[Begin Source records]
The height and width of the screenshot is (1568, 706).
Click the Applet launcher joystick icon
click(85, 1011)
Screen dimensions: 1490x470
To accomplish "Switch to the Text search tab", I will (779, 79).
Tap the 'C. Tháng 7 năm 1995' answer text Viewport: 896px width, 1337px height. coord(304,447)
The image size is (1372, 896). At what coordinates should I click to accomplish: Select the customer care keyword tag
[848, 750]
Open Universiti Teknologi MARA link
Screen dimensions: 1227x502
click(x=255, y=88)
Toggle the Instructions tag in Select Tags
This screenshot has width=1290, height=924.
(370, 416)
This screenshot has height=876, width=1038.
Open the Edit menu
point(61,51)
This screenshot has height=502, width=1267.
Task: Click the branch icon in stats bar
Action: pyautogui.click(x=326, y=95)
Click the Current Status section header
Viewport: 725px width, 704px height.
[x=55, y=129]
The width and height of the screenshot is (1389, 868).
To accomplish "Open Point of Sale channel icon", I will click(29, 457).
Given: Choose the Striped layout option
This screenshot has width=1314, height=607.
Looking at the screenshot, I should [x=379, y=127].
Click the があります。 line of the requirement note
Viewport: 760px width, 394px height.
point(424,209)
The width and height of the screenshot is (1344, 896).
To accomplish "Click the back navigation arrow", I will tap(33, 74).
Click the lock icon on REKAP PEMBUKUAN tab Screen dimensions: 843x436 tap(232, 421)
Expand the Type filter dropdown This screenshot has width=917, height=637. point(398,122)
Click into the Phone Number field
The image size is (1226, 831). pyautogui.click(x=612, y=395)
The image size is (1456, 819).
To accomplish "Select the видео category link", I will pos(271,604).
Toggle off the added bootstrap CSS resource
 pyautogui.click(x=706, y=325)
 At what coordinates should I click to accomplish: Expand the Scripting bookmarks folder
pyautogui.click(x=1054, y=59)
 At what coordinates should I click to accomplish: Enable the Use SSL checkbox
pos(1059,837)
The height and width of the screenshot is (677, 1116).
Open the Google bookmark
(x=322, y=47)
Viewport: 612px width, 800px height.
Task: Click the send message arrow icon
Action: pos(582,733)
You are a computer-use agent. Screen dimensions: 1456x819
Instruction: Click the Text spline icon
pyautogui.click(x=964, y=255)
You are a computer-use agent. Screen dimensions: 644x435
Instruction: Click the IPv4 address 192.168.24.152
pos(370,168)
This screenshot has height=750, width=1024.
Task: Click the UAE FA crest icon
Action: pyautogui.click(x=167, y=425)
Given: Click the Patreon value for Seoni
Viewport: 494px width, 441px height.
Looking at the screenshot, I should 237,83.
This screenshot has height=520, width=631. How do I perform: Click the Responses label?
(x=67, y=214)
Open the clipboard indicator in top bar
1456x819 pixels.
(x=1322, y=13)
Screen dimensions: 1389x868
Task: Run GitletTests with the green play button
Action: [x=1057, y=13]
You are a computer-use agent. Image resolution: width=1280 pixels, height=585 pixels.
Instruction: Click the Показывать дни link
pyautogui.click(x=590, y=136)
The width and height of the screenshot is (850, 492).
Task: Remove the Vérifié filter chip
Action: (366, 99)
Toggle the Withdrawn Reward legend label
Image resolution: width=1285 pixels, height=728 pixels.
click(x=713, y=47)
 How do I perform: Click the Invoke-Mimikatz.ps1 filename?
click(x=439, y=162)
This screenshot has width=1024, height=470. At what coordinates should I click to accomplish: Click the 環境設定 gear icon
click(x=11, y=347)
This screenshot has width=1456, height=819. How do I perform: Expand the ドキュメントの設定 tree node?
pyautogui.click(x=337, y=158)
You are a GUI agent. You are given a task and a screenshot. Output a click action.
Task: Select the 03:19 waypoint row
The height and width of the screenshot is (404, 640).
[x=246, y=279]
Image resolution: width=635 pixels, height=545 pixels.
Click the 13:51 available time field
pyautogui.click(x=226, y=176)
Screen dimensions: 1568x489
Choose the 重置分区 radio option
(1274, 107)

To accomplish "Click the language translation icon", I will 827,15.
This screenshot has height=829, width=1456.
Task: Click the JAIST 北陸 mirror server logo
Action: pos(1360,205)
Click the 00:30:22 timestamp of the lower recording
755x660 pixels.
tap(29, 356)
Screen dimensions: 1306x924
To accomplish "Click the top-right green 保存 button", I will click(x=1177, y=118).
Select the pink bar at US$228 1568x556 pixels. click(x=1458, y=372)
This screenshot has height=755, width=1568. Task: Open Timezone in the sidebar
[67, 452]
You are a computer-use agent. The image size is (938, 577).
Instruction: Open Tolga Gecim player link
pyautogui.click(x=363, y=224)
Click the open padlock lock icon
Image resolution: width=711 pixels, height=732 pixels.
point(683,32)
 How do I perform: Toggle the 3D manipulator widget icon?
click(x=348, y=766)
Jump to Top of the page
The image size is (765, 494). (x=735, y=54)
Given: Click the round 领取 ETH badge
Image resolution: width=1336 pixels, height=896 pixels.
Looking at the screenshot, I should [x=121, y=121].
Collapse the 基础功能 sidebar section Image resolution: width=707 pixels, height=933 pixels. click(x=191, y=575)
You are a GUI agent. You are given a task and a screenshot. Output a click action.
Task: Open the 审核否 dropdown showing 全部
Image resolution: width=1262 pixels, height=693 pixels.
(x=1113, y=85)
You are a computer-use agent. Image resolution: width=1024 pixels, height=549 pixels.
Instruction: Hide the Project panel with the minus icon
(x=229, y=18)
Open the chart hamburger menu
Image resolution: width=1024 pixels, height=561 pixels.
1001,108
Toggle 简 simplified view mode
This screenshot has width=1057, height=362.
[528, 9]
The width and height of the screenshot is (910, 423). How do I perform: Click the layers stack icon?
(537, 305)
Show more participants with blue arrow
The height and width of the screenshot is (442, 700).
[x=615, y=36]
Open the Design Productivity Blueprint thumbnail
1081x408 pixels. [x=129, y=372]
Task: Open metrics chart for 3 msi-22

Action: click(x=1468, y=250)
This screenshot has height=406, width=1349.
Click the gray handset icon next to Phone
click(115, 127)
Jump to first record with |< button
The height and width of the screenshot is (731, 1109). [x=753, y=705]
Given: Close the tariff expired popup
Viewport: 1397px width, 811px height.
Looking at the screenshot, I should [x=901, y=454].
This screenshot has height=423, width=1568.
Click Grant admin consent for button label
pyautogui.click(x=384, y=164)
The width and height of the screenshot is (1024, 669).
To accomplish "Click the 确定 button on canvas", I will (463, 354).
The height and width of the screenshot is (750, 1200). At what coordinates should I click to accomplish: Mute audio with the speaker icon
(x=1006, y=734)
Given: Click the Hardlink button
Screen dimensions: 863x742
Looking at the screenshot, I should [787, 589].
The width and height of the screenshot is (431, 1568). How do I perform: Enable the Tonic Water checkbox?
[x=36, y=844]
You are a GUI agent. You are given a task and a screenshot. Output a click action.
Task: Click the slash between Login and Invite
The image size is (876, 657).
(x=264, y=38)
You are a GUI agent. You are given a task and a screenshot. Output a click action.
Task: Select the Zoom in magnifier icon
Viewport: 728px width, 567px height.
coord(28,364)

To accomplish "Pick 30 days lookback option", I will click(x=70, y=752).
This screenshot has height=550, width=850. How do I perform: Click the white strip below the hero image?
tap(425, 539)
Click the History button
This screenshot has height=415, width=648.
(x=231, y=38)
[End Source records]
- **Problem details**:
Duplicate the lines starting at the line that contains "This screenshot has height=550, width=850." and ending at the last line of the records, including both of those lines.

- **Exercise solution**:
This screenshot has height=550, width=850. How do I perform: Click the white strip below the hero image?
tap(425, 539)
Click the History button
This screenshot has height=415, width=648.
(x=231, y=38)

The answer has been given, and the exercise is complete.